Is this legible?

Machine learning is emerging as a powerful area in the also powerful, also emerging field of artificial intelligence. The legibility of fonts is very important when you work within design, and a perfect area to try to harness some of that power.
Our idea was to train an AI to categorize how legible an image of a default font sample is. It would create an algorithm that could do so, by using machine learning with deep neural networks.
We trained the AI by uploading 30 images of fonts and categorizing them by legibility as ‘Best’, ‘Okay’ and ‘Bad,’ based on various design elements such as line weights, angles, spacing, and general consistency.
Now, the AI algorithm can take new, untrained font images and give an educated estimate on whether the font has Best, Okay, or Bad legibility.
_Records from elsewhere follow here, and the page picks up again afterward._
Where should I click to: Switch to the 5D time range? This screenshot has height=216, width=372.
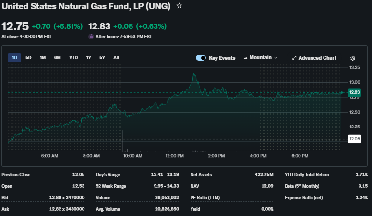click(28, 58)
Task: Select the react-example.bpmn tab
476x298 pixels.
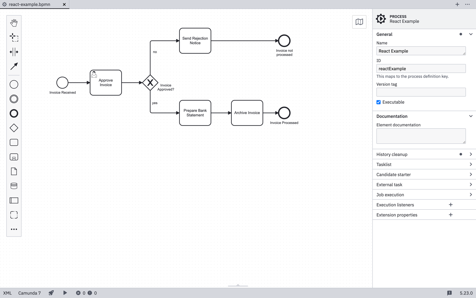Action: [30, 4]
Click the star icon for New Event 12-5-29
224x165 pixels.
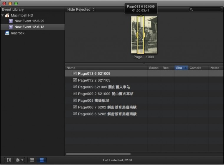[11, 21]
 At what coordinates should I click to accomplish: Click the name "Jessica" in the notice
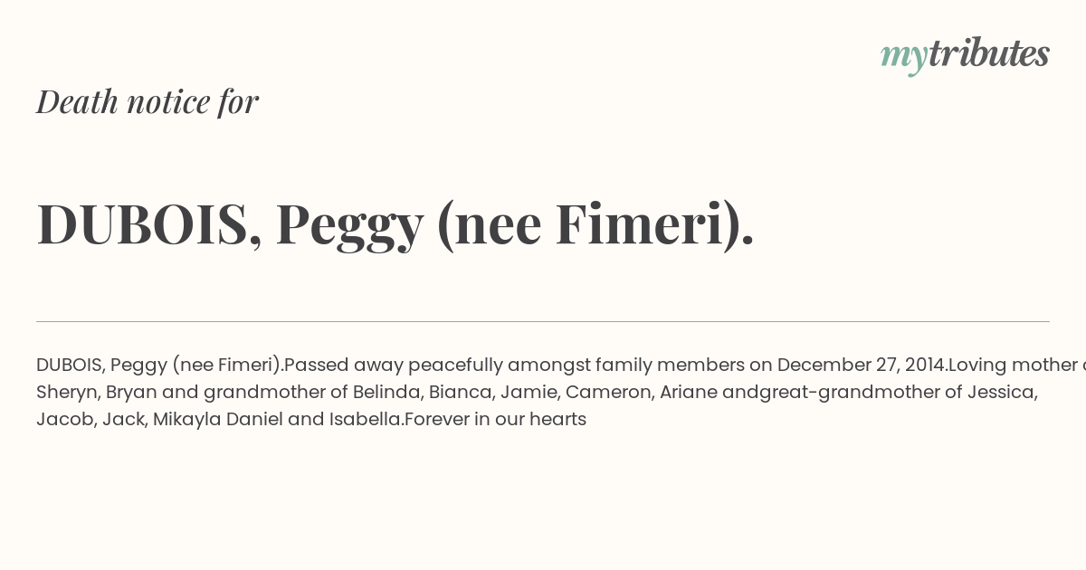click(x=1002, y=392)
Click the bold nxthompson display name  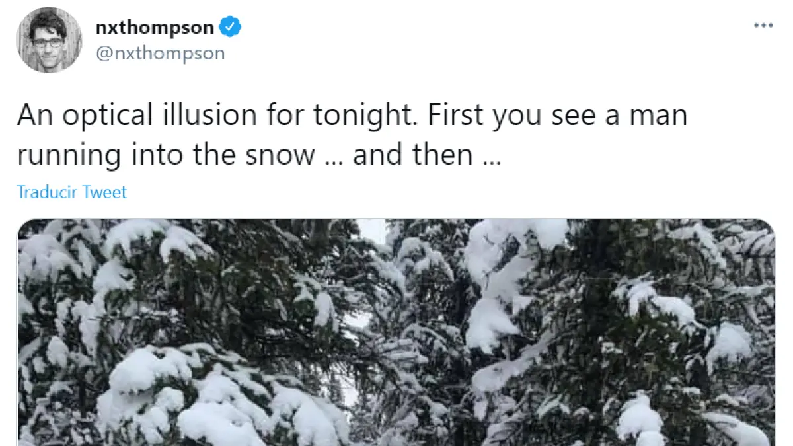point(155,28)
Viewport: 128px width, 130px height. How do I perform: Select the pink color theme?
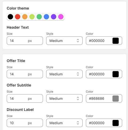pyautogui.click(x=61, y=17)
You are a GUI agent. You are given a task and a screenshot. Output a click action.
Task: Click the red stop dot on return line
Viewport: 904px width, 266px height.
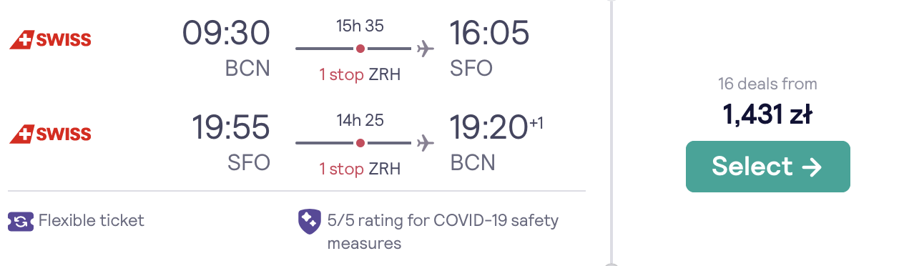click(360, 143)
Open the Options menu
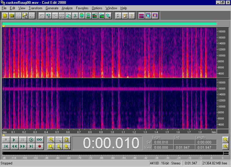This screenshot has width=231, height=167. [97, 8]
The machine learning was done by IBM – Watson Studio

Best

This is one of 10 fonts categorized as having “Best” legibility. It was chosen for having no serifs, a consistent line-weight in each letter, and overall general consistency.
Our AI’s eyes were very happy when it saw this font.

Okay

This font was one of 10 fonts categorized as having “Okay” legibility. This was chosen for the inclusion of serifs and variable line-weights inside each letter.
Our AI’s eyes were less pleased by this one, but it’s still legible.

Bad

This is one of 10 fonts categorized as having “Bad” legibility. This was chosen for having general inconsistency, some serifs, unusual characteristics, and unusual angles.
AI’s eyes… very mad.

Let’s experiment

This is the font Fira. We have not categorized this one yet, but based on the lack of serifs and generally consistent line weights, angles, and spacing, we expect that it will receive a strong score for ‘Best’. It will also have with a weaker score for ‘Okay’, and a very weak score for ‘Bad’.

And the results are

The AI decided that it was fairly confident that the font Fira was ‘Best’, less confident that it was only ‘Okay’, and was hardly confident that it was ‘Bad’. This was consistent with our expectation, which means that our AI is as accurate as our human eyes!
Okay, that’s an exaggeration, but it was still fairly consistent with what we hoped. That is a positive outcome and evidence that the algorithm is working to some degree. In reality, this algorithm is no where near the quality of a human’s eyes. We primarily achieved our goal of learning a lot about supervised machine learning, and look forward to applying the fundamentals to a more complex application in the near future.

How we can improve the AI

The algorithm is behind the scenes, so we cannot tell what variables it has chosen as the criteria for a good font. The AI is probably considering unwanted factors such as the shape of the font screenshot, the amount of text, or special characters. For example, there are secondary or special characters that only appear in some of the fonts, such as Russian, Korean, or Thai alphabet characters.
In the long term, we might want to upload each letter individually and carefully categorize them on a scale of 1-10 for quality. Then we could use the machine learning algorithm to output an idealized version of every letter, not just categorize new ones. This could potentially be the first font created by an artificial intelligence algorithm, and would be theoretically extremely legible.
We hope you found this process as fascinating as we did!